Rabat is the capital; you feel it immediately -- it's a city, where Marrakech is (at its worst) a dust-bound yet sparkly watering hole for tourists. Rabat (to me) is a cross between Fez and Essaouira. Fez because of the bustling size, the official government buildings, the boulevards (and a felt European presence), Essaouira because of the Atlantic -- the fresh air despite the heat, the white walls, the bright light of by-the-sea.



Where Rabat's intellectuals are said to chill, the café at Hotel Balima...

...which sits across Mohammed V from the Moroccan parliament.

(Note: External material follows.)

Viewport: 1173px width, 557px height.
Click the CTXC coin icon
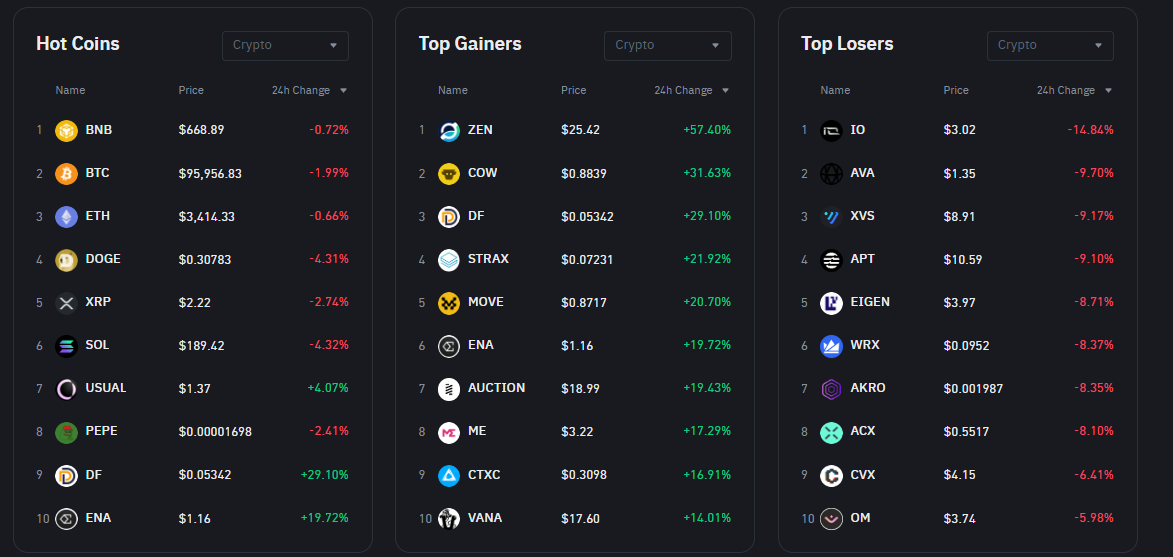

Our friends speak Arabic (one of them also Darija), so Ken asked a passerby about this building that looked as if it might be right at home in San Francisco's posh Pacific Heights. The guy said, "Oh, it's a building of some sort" -- or something about as helpful. Without a guidebook in hand I don't know for sure-- but the architecture of this section of town looked very 1920s. Which makes sense. It was chosen by the presiding French mucky-muck, General Lyautey, as the seat of the French Protectorate presence in Morocco, circa 1912.


Hazel, ever happy in the grass.

And then telling me what she'd like from the spice and nut shop.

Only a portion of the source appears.